- _DESCRIPTION OF THE TASK_
Count the lines in the material below that contain the string "button", treating uppercase and lowercase as different, and reply with the number alone.

- _INPUT DATA_
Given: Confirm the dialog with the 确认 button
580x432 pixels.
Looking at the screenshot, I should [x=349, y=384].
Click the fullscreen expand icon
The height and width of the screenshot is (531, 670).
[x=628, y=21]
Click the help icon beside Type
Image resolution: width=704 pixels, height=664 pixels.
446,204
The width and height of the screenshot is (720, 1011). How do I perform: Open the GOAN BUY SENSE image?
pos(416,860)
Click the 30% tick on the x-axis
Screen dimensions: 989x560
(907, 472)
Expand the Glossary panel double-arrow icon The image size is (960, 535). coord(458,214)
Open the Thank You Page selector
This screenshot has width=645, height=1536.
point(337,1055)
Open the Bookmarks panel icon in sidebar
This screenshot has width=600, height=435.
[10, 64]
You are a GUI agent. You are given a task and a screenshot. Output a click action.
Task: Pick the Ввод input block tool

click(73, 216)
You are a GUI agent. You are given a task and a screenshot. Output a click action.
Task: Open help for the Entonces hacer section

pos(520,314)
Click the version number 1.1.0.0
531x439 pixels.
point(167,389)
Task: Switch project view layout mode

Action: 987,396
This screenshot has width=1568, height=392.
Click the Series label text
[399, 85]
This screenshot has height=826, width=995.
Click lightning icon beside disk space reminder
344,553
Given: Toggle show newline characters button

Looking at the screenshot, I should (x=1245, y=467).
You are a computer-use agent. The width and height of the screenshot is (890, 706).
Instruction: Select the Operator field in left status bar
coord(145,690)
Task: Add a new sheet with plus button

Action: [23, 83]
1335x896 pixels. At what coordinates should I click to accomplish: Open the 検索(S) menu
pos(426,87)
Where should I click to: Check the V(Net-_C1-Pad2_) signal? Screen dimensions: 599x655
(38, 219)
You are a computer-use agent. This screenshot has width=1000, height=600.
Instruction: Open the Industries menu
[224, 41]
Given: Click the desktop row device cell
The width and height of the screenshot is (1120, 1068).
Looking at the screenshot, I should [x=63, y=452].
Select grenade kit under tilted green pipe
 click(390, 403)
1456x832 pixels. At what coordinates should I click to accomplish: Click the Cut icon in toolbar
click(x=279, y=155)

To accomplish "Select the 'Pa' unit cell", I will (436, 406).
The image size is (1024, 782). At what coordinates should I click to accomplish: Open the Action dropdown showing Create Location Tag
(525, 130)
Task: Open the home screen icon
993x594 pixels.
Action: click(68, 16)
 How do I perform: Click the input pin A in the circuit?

- _THE SOLUTION_
3